TEXT SHOWN |

In North America, communities such as the Hohokam, Akimel O’Odham, Cahokia, and the Haudenosaunee Confederacy created irrigation systems, political structures, trade connections, and laws of governance. Indigenous peoples shaped their environments through controlled burning, farming, hunting practices, and careful stewardship rather than exploiting land as a commodity.
The book then explains the European culture that shaped colonization. In medieval Europe, elites, monarchs, and the Catholic Church consolidated power, privatized common lands, and turned many poor people into soldiers or laborers.
The Crusades encouraged warfare in the name of religion while offering wealth, land, and status to fighters. Ideas about religious purity later helped form racial hierarchies and White supremacy.
England’s conquest of Ireland became a model for later colonization in North America: land seizure, cultural suppression, violence against civilians, and settlement by outsiders. These practices crossed the Atlantic with colonists who believed they had a divine and legal right to take Indigenous land.
European explorers and settlers did not enter an empty wilderness. They depended on Indigenous roads, agriculture, food stores, and local knowledge to survive.
Yet they viewed land as private property and saw Indigenous nations as obstacles. English colonies, especially those founded by Pilgrims and Puritans, carried religious ideas about covenant and chosen destiny.
These ideas later influenced American exceptionalism: the belief that the United States had a special mission and moral purpose. The book shows how this belief ignored Indigenous sovereignty and made conquest seem righteous.
Immigrants and settlers became part of this national covenant, even though the land had already belonged to Indigenous peoples.
As colonies grew, conflict intensified. Settlers and colonial governments used militias, rangers, scalp bounties, burned towns, destroyed crops, and spread disease.
The Powhatan Confederacy faced the Jamestown colony’s threats and attacks. The Pequot resisted English expansion, but colonists destroyed villages and massacred people at Mystic River.
The Cherokee, Shawnee, Delaware, Haudenosaunee, and many other nations confronted waves of violence, broken promises, and land hunger. Even Indigenous nations that tried neutrality or diplomacy were punished.
The book describes these conflicts not as isolated wars but as part of a long campaign to remove Native peoples and open land for settlement.
After the American Revolution, the United States claimed huge territories without the consent of the Indigenous nations who lived there. The Constitution placed relations with Indigenous nations under federal authority, but settlers and militias continued to invade Native lands.
In the Ohio Valley, Shawnee, Delaware, Miami, Wyandot, and other nations formed alliances to resist U.S. expansion. Leaders such as Tecumseh and Tenskwatawa tried to unite nations across a wide region, arguing that land belonged collectively to Indigenous peoples and could not be sold away by a few individuals.
The United States responded with military campaigns, town destruction, threats against civilians, and treaties that were quickly violated by settlers.
U.S. expansion continued under presidents such as Thomas Jefferson and Andrew Jackson. Jefferson’s Louisiana Purchase doubled the country’s claimed territory, although Indigenous nations were not part of the deal.

EXERCISE DESCRIPTION |
From the passage on Indigenous nations and the colonization of North America, extract word for word the stretch from "In the Ohio" through "a few individuals.".

Stored data entries
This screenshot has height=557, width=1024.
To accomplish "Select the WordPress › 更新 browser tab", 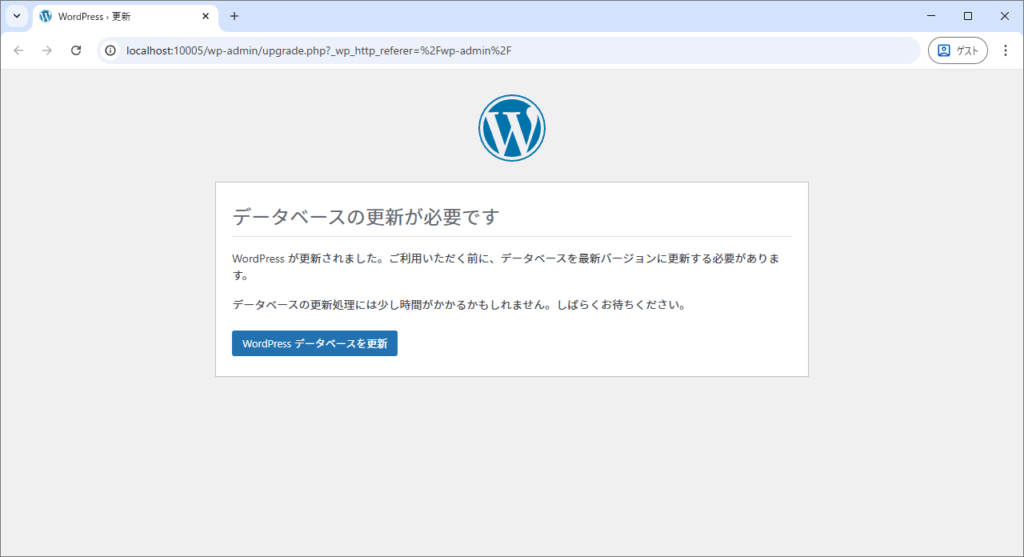I will [120, 17].
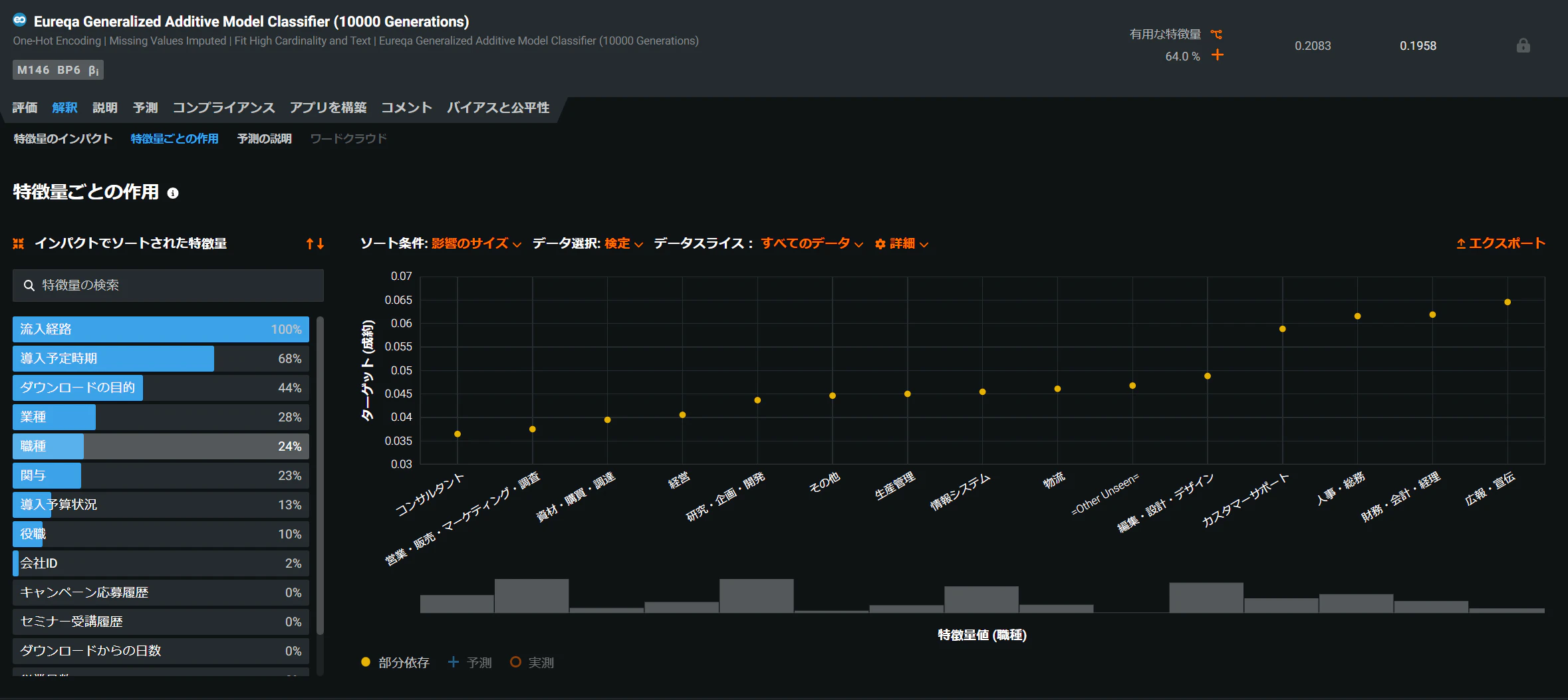This screenshot has height=700, width=1568.
Task: Click the orange plus icon next to 64.0 %
Action: point(1218,55)
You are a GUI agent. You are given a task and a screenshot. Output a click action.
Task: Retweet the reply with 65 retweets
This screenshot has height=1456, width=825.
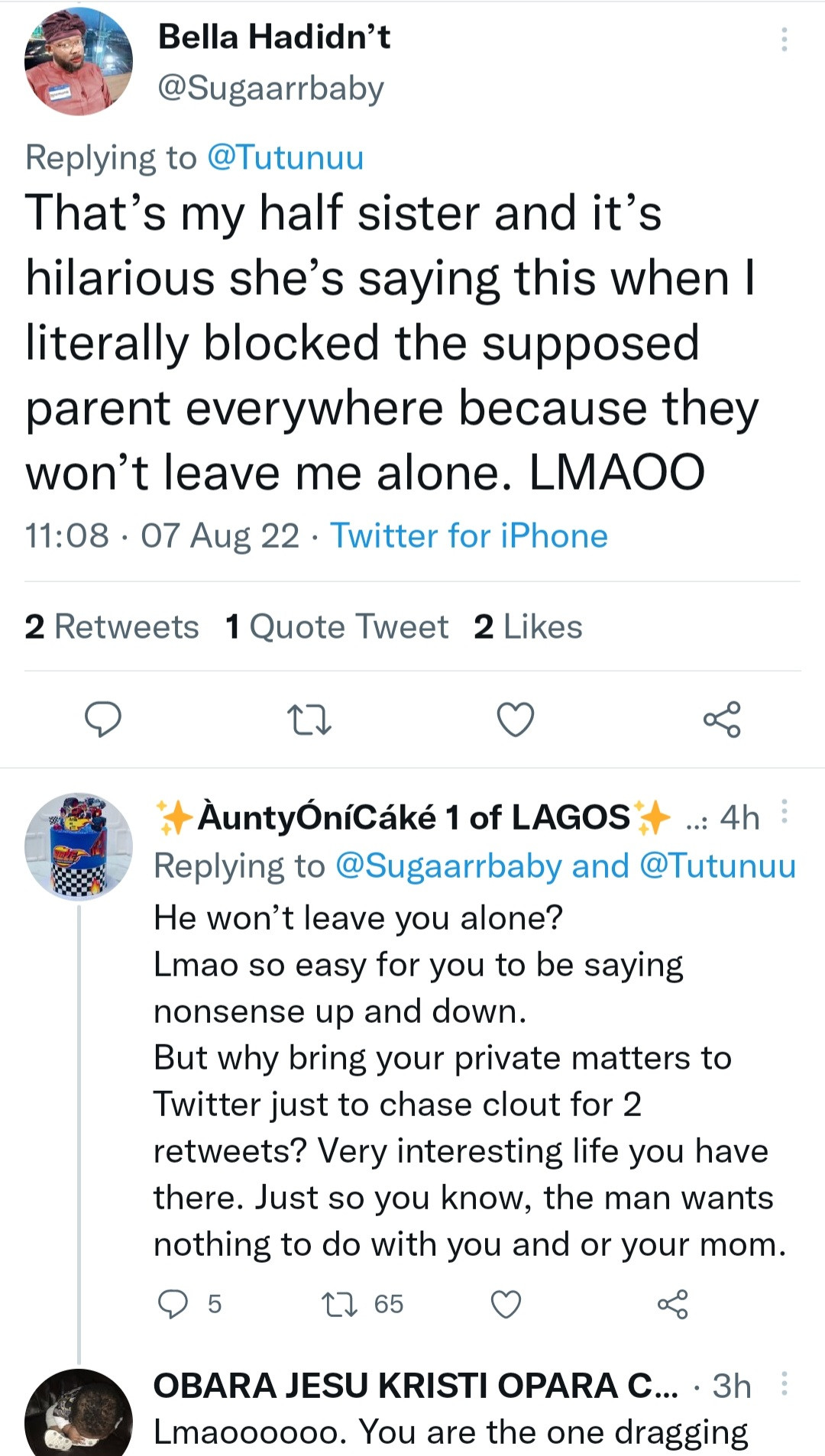[339, 1304]
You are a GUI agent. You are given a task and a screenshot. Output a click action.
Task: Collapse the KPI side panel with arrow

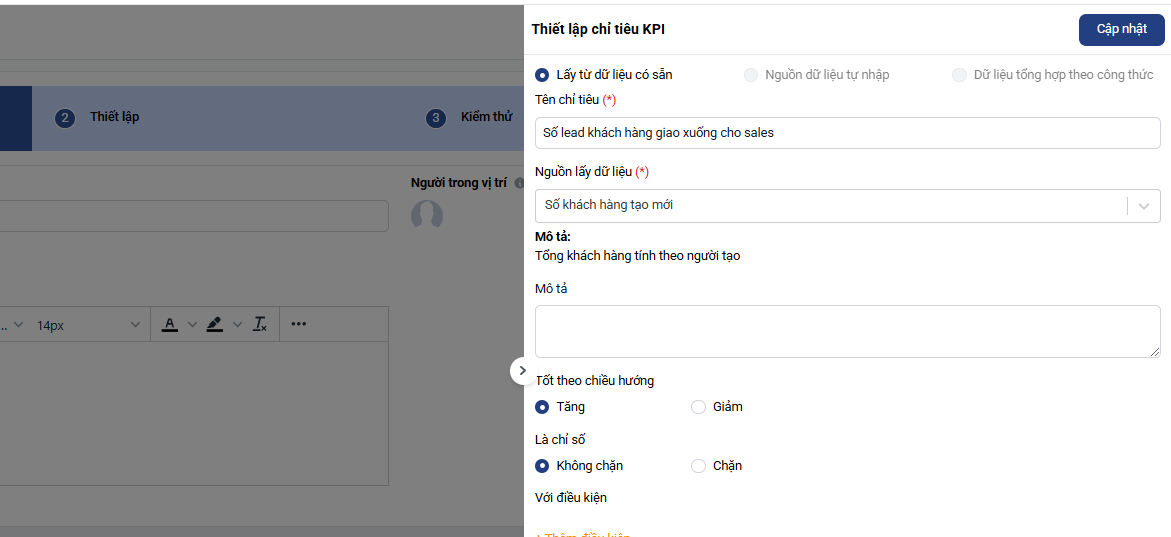(522, 370)
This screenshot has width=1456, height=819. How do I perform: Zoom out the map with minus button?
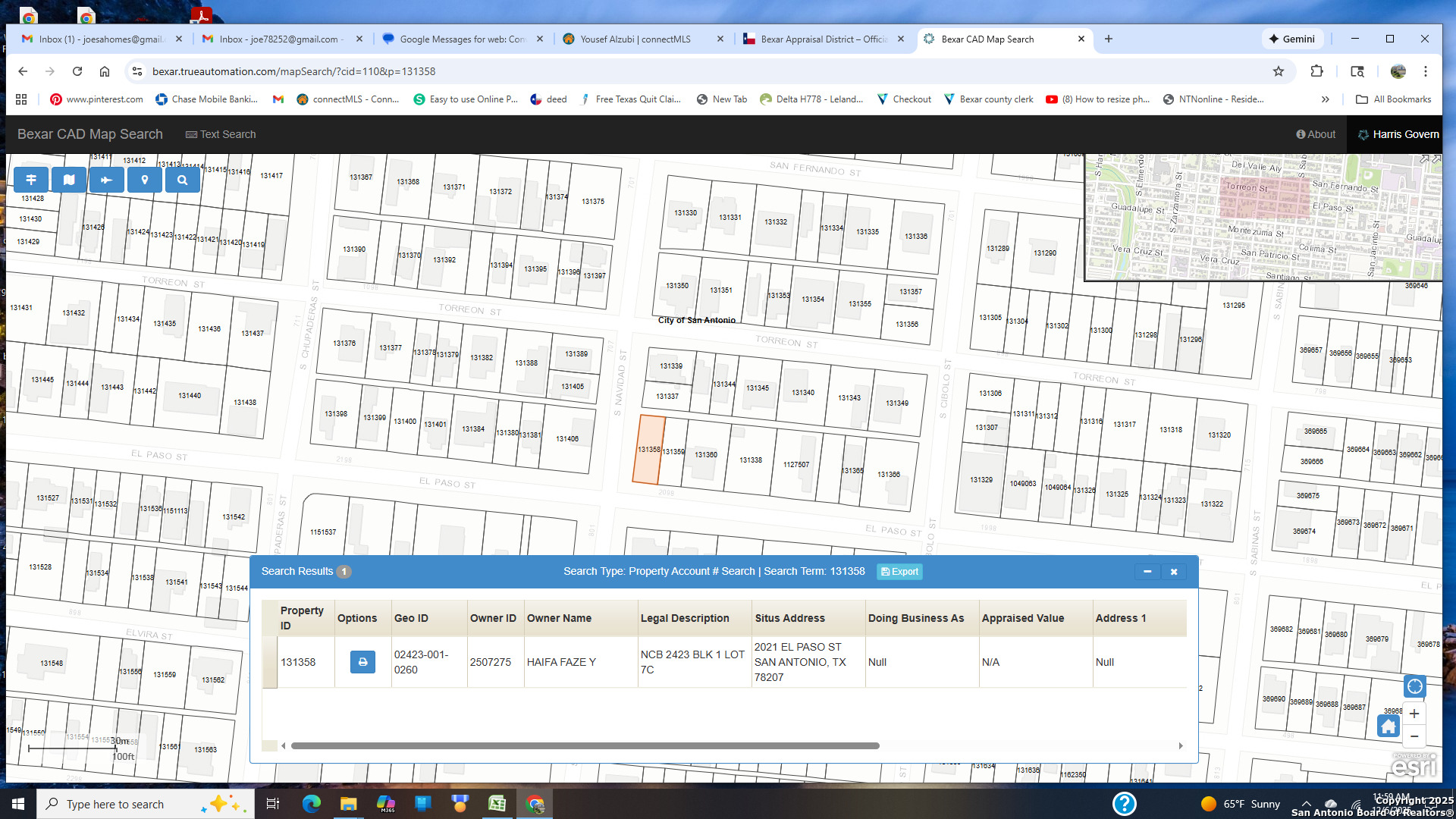pos(1414,736)
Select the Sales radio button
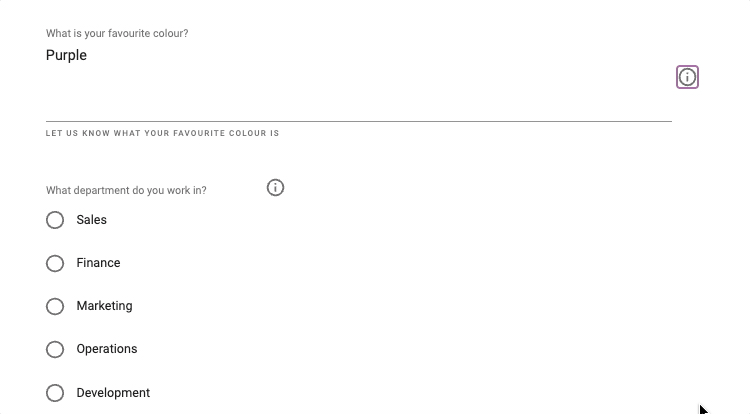The width and height of the screenshot is (750, 414). (55, 220)
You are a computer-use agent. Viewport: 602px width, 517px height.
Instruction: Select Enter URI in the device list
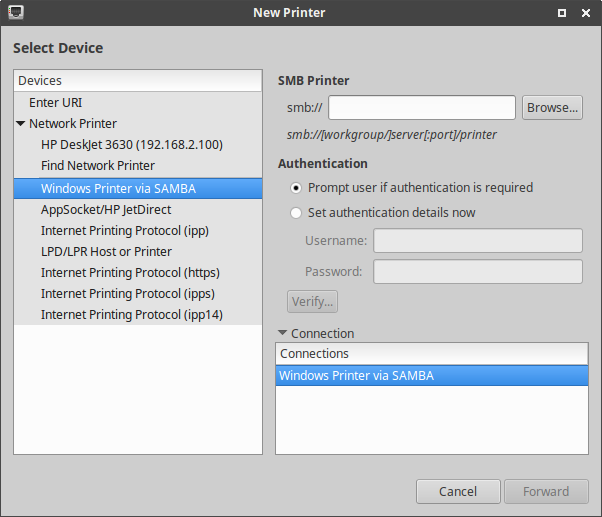(x=56, y=102)
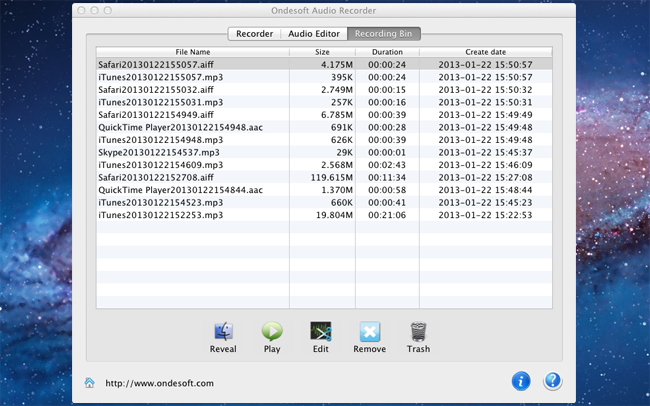Click the Create date column header
This screenshot has width=650, height=406.
coord(485,52)
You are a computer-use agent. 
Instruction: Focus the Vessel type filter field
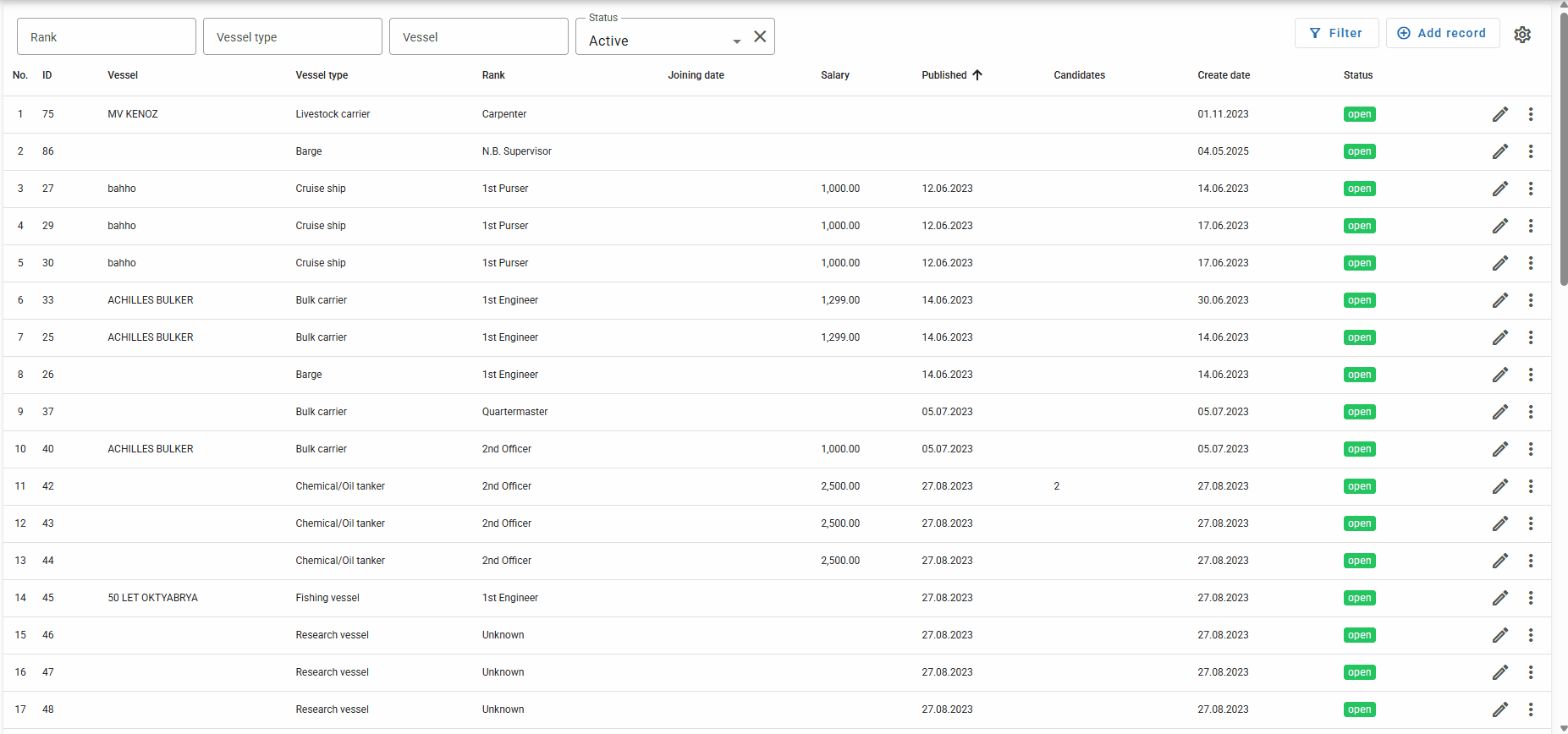293,37
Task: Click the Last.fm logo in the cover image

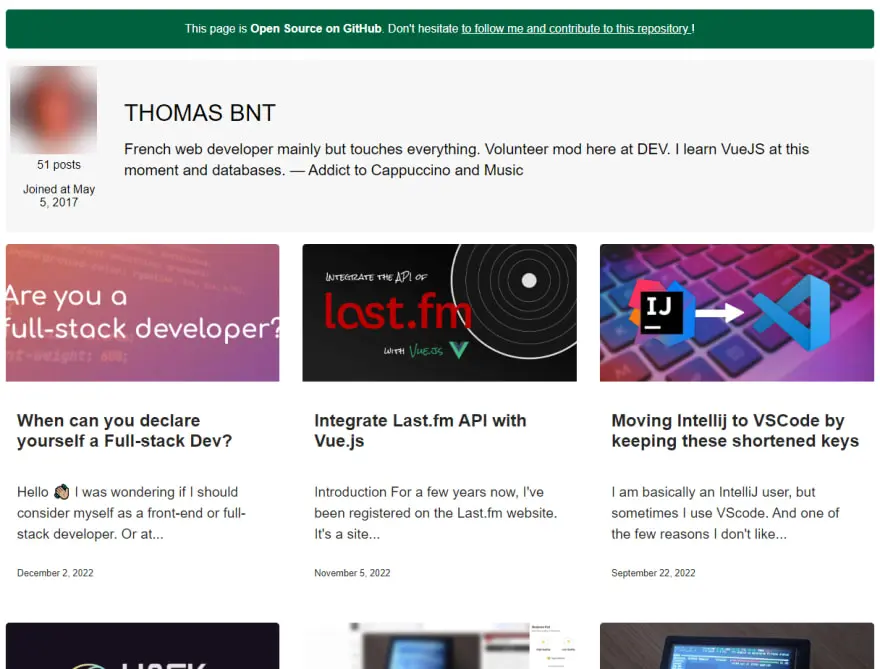Action: click(x=396, y=313)
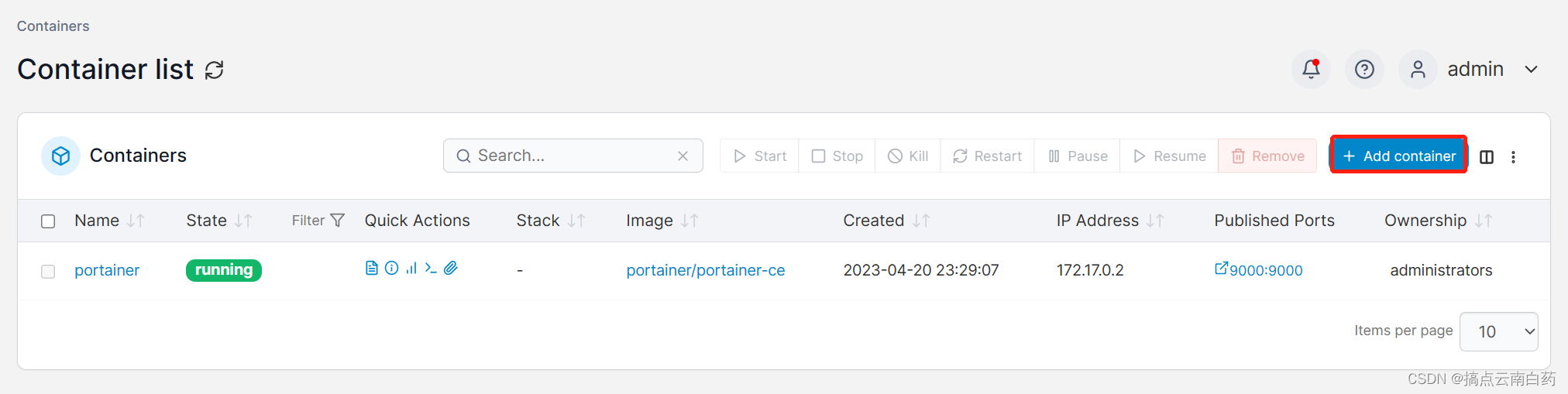
Task: View portainer container logs icon
Action: [372, 268]
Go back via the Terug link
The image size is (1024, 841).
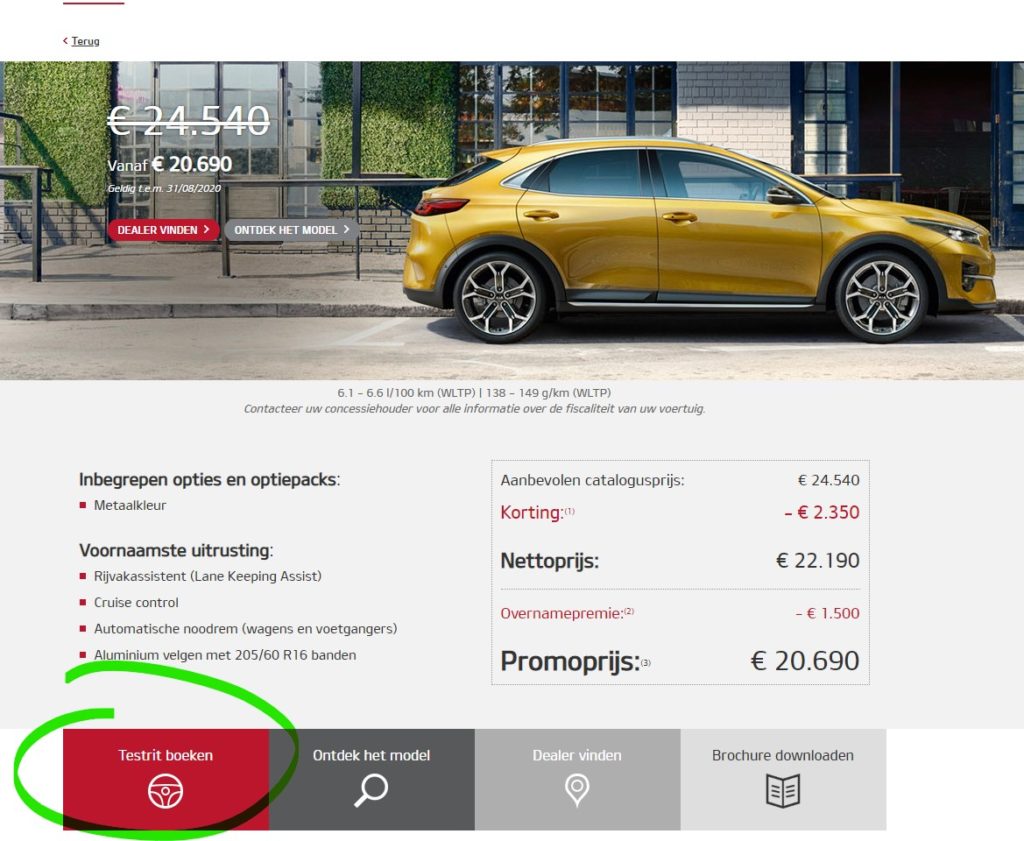click(x=85, y=40)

RESULT FOR THIS EXERCISE |
In the Ohio Valley, Shawnee, Delaware, Miami, Wyandot, and other nations formed alliances to resist U.S. expansion. Leaders such as Tecumseh and Tenskwatawa tried to unite nations across a wide region, arguing that land belonged collectively to Indigenous peoples and could not be sold away by a few individuals.